Oggi l’attività venatoria si svolge, in Italia, durante il periodo che va da settembre a fine gennaio. Cinque lunghi mesi che vedono decine di specie, tra cui la maggioranza migratorie, falcidiate nei periodi di passo, quando i Paesi più civili concedono, a chi compie quell’arcano e mirabile viaggio che chiamiamo migrazione, di riposare negli specchi d’acqua, nei prati o tra le fronde amiche di piante secolari. Ma per la lobby degli armieri, più ancora per quella dei cacciatori estremisti, cinque mesi non bastano più. Neanche il parere negativo dell’Istituto Superiore per la Protezione e la Ricerca Ambientale, neanche il parere inizialmente negativo dello stesso ministro Ronchi sono riusciti ad arginare gli interessi economici e le passioni selvagge di chi vuole concedere alle Regioni la possibilità di derogare anche sul numero di mesi in cui si può andare a caccia. Questo significa che le Regioni potranno decidere che in agosto o in febbraio si possa continuare a cacciare.

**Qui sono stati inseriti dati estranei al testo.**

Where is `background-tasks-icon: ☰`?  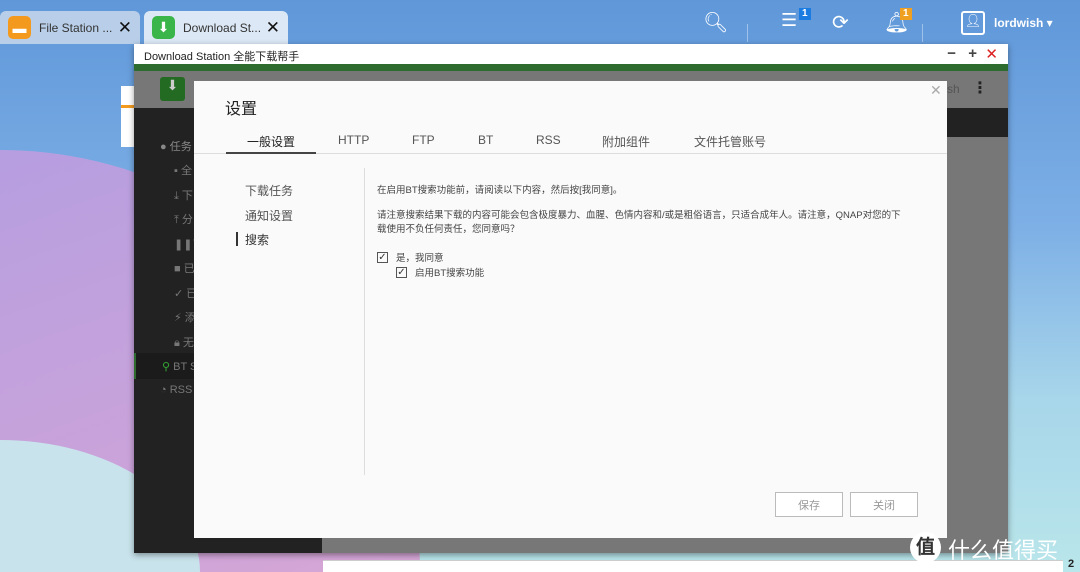
background-tasks-icon: ☰ is located at coordinates (789, 20).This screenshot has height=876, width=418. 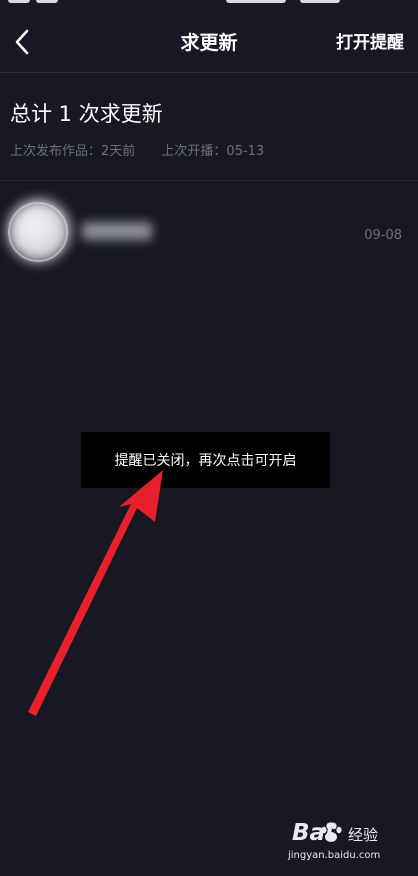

«E così - mi dice sconsolato Danilo Selvaggi, della Lipu - chi si concedeva le prime passeggiate tranquille ai primi di febbraio, dovrà attendere marzo, prima che scompaiano i fucili dal terreno di casa». Si pensi poi ad agosto, con boschi e prati pieni di turisti e i cacciatori che già scambiano regolarmente ragionieri per cinghiali.
Il ministro Brambilla è seriamente preoccupato. «Al di là delle posizioni politiche - afferma - l’Italia è un Paese in cui il turismo fa da volano per l’economia e non può permettersi di sottoporre chi ama stare a contatto con la natura al rischio di essere impallinato, come già tristemente e troppo spesso succede nei canonici cinque mesi di caccia. Un emendamento inaccettabile».

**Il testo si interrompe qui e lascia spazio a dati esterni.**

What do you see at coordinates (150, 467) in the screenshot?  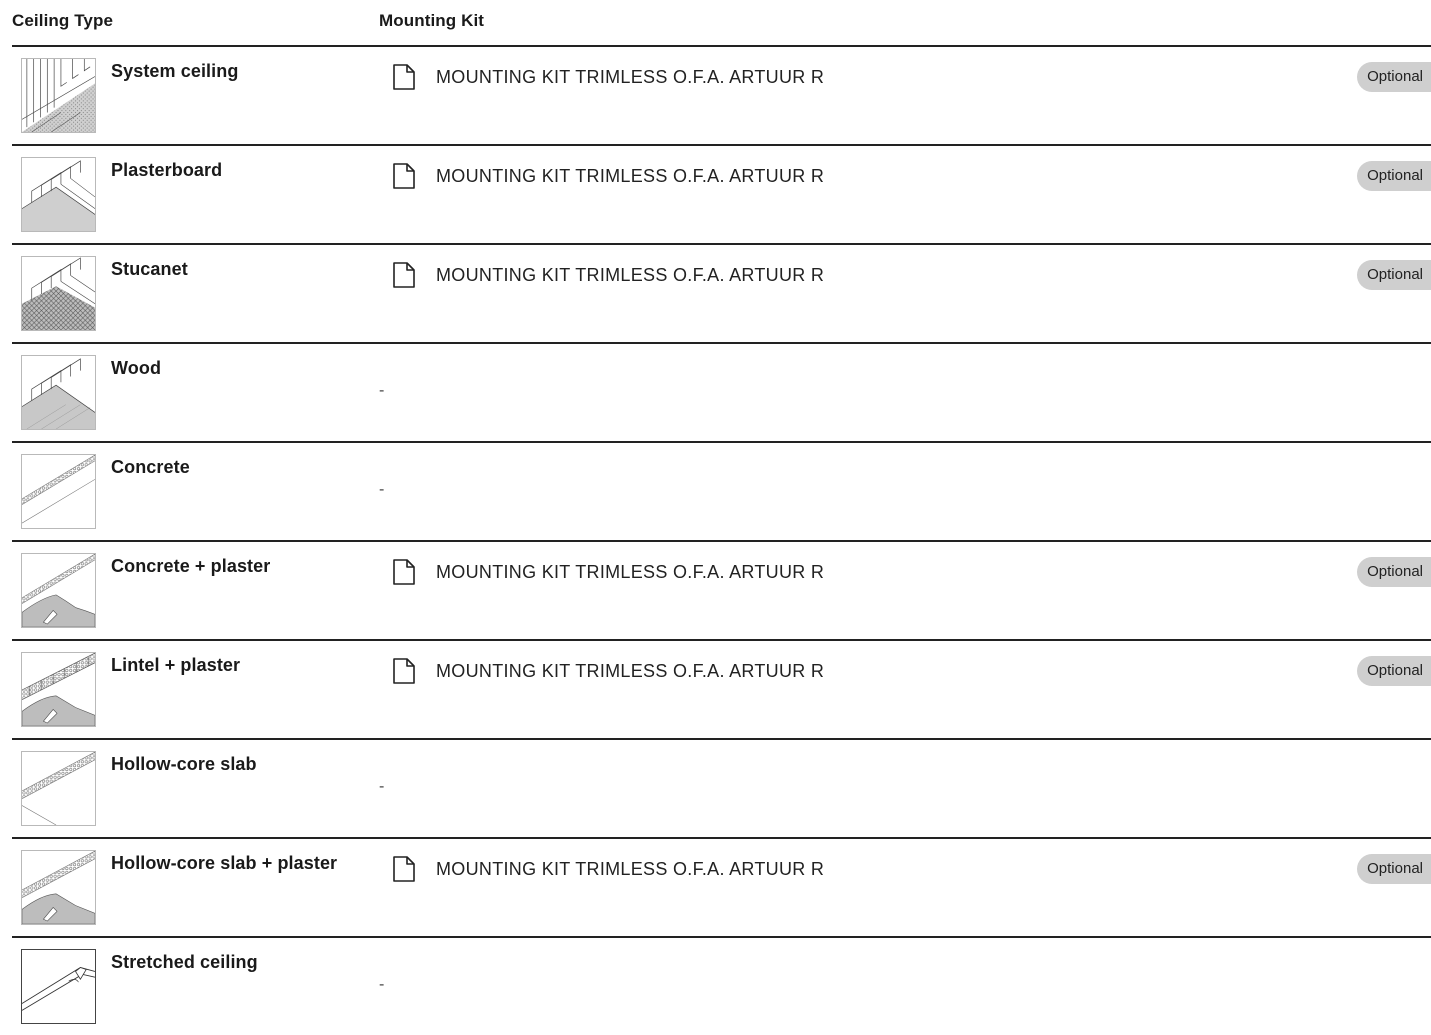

Il paradosso è che tutto ciò avviene nel contesto della legge comunitaria che serve all’Italia per rispondere alle contestazioni della commissione europea. Su questa materia la commissione contesta all’Italia di cacciare «troppo e male», di non prevedere il divieto assoluto nei periodi di migrazione, e di concedere troppe deroghe. «Viste tali premesse - conclude con triste ironia Selvaggi - l’Italia si organizza per cacciare ancora di più e peggio». Naturalmente pagheremo con le nostre tasse le multe che l’Europa ci comminerà per la nostra folle disobbedienza.


Sento già le veementi repliche dei cacciatori, specie di quelli più estremisti (senatore Carrara, sono certo che il direttore è pronto a ospitare il dibattito), però mi si conceda che, dai cacciatori moderati e saggi (e ce ne sono!) mi aspettavo una presa di posizione netta e contraria circa un provvedimento che disonora i puristi dell’ars venandi e che, se disgraziatamente dovesse passare alla Camera, si tramuterà in una vittoria di Pirro per la maggioranza che ne ricaverà una sonora perdita di suffragi elettorali. Meditate, onorevoli parlamentari, quando sarà il vostro turno di decidere.